Department of Genetic Medicine and Development, Faculty of Medicine, University of Geneva, Geneva, Switzerland; and.
Division of Pediatric Hematology/Oncology, Department of Pediatrics, School of Medicine, University of Michigan, Ann Arbor, MI.
Blood Adv. 2020 Nov 10;4(21):5480-5491. doi: 10.1182/bloodadvances.2020001472.

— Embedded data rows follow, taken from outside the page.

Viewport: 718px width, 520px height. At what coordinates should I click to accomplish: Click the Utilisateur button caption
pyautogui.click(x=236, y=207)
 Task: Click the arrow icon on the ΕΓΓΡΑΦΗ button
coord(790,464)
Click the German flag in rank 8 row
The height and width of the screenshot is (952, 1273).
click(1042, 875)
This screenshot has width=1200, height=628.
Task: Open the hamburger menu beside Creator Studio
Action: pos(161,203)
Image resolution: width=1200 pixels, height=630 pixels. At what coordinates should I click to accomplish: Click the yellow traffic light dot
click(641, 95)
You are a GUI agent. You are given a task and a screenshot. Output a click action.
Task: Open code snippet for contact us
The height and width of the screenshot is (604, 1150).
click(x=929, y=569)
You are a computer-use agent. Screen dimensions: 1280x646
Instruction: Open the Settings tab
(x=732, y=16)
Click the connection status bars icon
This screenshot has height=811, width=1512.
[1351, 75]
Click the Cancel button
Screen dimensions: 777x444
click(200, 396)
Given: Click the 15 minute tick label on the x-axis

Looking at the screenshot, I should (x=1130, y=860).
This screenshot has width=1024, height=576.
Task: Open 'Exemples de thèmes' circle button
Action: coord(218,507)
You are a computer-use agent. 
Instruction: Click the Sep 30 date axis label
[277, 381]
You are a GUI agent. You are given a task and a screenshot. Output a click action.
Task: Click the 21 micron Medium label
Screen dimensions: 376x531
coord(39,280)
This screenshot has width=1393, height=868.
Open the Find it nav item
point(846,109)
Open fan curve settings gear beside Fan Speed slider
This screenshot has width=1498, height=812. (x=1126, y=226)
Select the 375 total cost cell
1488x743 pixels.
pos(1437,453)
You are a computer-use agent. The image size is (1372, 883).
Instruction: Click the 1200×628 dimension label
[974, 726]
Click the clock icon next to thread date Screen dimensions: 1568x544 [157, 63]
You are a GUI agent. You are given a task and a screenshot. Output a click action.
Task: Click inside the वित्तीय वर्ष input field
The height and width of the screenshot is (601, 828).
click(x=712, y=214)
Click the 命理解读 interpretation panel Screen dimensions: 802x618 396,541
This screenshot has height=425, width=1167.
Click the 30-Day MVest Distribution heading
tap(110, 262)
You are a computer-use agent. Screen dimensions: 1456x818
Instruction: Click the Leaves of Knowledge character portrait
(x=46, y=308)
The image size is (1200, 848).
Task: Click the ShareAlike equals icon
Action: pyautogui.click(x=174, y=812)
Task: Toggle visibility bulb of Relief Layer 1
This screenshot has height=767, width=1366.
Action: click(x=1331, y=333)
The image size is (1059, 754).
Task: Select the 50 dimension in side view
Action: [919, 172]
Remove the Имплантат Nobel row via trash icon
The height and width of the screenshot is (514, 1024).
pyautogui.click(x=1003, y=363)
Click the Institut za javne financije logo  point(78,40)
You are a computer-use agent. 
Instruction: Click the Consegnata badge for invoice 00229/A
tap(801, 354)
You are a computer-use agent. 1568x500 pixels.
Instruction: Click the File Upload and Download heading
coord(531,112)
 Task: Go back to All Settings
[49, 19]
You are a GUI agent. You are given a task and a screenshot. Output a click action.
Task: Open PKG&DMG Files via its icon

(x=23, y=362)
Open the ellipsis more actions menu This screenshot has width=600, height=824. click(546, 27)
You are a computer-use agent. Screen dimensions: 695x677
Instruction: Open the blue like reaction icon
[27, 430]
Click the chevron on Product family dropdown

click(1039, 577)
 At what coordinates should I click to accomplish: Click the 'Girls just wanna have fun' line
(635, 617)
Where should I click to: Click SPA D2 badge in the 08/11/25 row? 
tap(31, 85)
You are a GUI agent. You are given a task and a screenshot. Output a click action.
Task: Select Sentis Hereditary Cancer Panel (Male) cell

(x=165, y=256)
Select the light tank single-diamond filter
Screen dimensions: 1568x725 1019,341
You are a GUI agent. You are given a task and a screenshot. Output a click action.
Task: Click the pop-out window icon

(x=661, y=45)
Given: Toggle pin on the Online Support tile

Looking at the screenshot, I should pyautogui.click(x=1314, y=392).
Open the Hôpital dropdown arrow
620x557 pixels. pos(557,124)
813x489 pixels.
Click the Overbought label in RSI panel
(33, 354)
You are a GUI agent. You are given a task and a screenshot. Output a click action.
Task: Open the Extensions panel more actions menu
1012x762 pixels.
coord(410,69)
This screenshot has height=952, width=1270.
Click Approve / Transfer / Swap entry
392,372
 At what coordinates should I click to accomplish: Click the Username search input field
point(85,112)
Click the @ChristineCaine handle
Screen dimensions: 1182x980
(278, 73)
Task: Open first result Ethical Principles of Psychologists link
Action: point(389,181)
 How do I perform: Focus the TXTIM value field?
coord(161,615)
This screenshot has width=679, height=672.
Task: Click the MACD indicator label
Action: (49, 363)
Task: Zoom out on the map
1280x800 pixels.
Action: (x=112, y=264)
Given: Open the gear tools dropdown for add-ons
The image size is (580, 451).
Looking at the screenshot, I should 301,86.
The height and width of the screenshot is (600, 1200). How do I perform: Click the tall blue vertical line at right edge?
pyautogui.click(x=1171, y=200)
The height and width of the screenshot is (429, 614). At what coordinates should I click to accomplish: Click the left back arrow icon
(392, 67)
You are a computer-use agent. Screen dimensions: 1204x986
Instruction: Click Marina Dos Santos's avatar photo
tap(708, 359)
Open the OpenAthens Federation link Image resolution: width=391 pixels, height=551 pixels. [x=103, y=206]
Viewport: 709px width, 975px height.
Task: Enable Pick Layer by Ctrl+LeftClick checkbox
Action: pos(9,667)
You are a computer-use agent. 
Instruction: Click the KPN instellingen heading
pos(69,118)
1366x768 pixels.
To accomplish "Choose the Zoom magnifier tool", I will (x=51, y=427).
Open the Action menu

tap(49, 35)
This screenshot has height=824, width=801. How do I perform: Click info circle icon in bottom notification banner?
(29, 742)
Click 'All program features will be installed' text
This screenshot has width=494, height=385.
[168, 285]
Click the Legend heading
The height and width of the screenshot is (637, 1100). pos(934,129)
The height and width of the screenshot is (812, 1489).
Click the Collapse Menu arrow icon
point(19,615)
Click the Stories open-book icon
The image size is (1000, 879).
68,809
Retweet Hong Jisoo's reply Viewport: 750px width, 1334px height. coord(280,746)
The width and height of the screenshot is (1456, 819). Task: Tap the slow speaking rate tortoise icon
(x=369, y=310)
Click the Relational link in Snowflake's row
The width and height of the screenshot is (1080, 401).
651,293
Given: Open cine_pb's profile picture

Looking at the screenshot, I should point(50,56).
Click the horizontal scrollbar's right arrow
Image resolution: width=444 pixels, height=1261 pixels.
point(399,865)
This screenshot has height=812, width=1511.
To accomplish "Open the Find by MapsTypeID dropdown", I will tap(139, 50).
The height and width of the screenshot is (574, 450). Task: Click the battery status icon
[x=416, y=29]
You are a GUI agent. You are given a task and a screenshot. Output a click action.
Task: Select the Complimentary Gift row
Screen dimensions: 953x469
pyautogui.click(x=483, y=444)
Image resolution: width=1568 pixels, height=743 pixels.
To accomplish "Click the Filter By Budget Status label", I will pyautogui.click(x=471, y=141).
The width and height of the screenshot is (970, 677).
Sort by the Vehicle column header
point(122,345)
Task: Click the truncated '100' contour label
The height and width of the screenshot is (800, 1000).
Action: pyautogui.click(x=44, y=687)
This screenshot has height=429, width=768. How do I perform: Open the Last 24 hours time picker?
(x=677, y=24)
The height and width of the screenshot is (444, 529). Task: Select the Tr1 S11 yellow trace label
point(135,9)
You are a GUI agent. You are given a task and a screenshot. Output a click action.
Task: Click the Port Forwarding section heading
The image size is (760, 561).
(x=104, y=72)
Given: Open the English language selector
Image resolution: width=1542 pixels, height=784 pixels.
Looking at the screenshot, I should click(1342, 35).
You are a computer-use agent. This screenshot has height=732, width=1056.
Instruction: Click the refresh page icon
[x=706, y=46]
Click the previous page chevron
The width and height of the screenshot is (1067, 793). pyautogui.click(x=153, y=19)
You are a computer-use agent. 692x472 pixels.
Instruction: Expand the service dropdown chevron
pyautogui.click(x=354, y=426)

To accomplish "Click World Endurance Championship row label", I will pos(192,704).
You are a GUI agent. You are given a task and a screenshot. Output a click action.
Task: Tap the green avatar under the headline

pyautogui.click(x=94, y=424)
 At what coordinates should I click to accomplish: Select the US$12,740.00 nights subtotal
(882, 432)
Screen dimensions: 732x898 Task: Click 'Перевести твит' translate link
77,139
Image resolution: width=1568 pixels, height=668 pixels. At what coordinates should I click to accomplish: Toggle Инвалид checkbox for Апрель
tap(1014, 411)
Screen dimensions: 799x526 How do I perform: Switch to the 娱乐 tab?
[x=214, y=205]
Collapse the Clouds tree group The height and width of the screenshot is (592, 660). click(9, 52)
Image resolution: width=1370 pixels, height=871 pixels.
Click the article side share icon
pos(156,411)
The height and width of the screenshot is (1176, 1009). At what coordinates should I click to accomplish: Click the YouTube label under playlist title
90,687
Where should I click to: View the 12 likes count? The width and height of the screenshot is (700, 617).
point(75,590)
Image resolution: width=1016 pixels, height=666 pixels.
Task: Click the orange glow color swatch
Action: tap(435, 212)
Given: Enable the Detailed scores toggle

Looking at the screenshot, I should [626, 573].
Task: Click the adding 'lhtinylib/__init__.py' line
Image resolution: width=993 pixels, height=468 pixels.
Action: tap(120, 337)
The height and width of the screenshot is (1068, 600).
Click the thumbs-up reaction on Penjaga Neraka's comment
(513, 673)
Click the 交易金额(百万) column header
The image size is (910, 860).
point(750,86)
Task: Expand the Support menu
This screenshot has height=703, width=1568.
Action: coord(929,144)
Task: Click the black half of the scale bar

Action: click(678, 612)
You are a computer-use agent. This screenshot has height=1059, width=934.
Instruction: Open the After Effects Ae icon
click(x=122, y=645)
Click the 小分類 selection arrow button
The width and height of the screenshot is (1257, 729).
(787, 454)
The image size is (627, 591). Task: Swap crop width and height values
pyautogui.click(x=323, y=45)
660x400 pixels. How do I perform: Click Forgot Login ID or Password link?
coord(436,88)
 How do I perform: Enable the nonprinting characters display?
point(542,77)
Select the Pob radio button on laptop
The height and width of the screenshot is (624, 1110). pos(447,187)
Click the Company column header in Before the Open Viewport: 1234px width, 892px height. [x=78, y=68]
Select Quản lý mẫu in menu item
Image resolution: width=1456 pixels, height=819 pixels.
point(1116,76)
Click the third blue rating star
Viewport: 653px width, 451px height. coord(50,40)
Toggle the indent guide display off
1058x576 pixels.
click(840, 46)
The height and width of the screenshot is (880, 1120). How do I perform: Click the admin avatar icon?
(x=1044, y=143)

Plasma fibrinogen molecules comprise 2 copies of Aα, Bβ, and γ chains folded into a hexameric protein. A minor fibrinogen isoform with an extended Aα chain (AαE) is more abundant in newborn human blood than in adults. Larval zebrafish produce predominantly AαE-containing fibrinogen, but its functional significance is unclear. In 3-day-old zebrafish, when hemostasis is reliant on fibrinogen and erythrocyte-rich clotting but is largely thrombocyte-independent, we measured the time to occlusion (TTO) in a laser-induced venous thrombosis assay in 3 zebrafish strains (AB, TU, and AB × TL hybrids). AB larvae showed delayed TTO compared with the TU and AB × TL strains. Mating AB with TU or TL produced larvae with a TU-like TTO. In contrast to TU, AB larvae failed to produce fibrinogen AαE, due to a mutation in the AαE-specific coding region of fibrinogen α-chain gene (fga). We investigated whether the lack of AαE explained the delayed AB TTO. Transgenic expression of AαE, but not Aα, shortened the AB TTO to that of TU. AαE rescued venous occlusion in fibrinogen mutants or larvae with morpholino-targeted fibrinogen α-chain messenger RNA, but Aα was less effective. In 5-day-old larvae, circulating thrombocytes contribute to hemostasis, as visualized in Tg(itga2b:EGFP) transgenics. Laser-induced venous thrombocyte adhesion and aggregation is reduced in fibrinogen mutants, but transgenic expression of Aα or AαE restored similar thrombocyte accumulation at the injury site. Our data demonstrate a genetic modifier of venous thrombosis and a role for fibrinogen AαE in early developmental blood coagulation, and suggest a link between differentially expressed fibrinogen isoforms and the cell types available for clotting.
血浆纤维蛋白原分子由 2 个 Aα、Bβ 和 γ 链组成,折叠成六聚体蛋白。一种 Aα 链延长的较少纤维蛋白原同工型(AαE)在新生儿血液中的丰度高于成人。幼体斑马鱼主要产生含有 AαE 的纤维蛋白原,但它的功能意义尚不清楚。在 3 日龄的斑马鱼中,止血依赖于纤维蛋白原和富含红细胞的血栓形成,但很大程度上依赖于血小板,我们在 3 种斑马鱼品系(AB、TU 和 AB × TL 杂交种)的激光诱导静脉血栓形成试验中测量了闭塞时间(TTO)。与 TU 和 AB × TL 品系相比,AB 幼鱼的 TTO 延迟。将 AB 与 TU 或 TL 交配产生的幼鱼具有 TU 样的 TTO。与 TU 不同的是,AB 幼鱼由于纤维蛋白原α链基因(fga)中 AαE 特异性编码区的突变而不能产生纤维蛋白原 AαE。我们研究了缺乏 AαE 是否解释了 AB TTO 的延迟。AαE 的转基因表达而非 Aα 缩短了 AB TTO 至 TU 的时间。AαE 挽救了纤维蛋白原突变体或纤维蛋白原α链信使 RNA 靶向 morpholino 的幼鱼的静脉闭塞,但 Aα 的效果较差。在 5 日龄的幼鱼中,循环血小板有助于止血,如 Tg(itga2b:EGFP)转基因动物中所示。在纤维蛋白原突变体中,激光诱导的静脉血小板黏附和聚集减少,但 Aα 或 AαE 的转基因表达恢复了损伤部位类似的血小板聚集。我们的数据证明了静脉血栓形成的遗传修饰因子和纤维蛋白原 AαE 在早期发育性凝血中的作用,并提示差异表达的纤维蛋白原同工型与可用于血栓形成的细胞类型之间存在联系。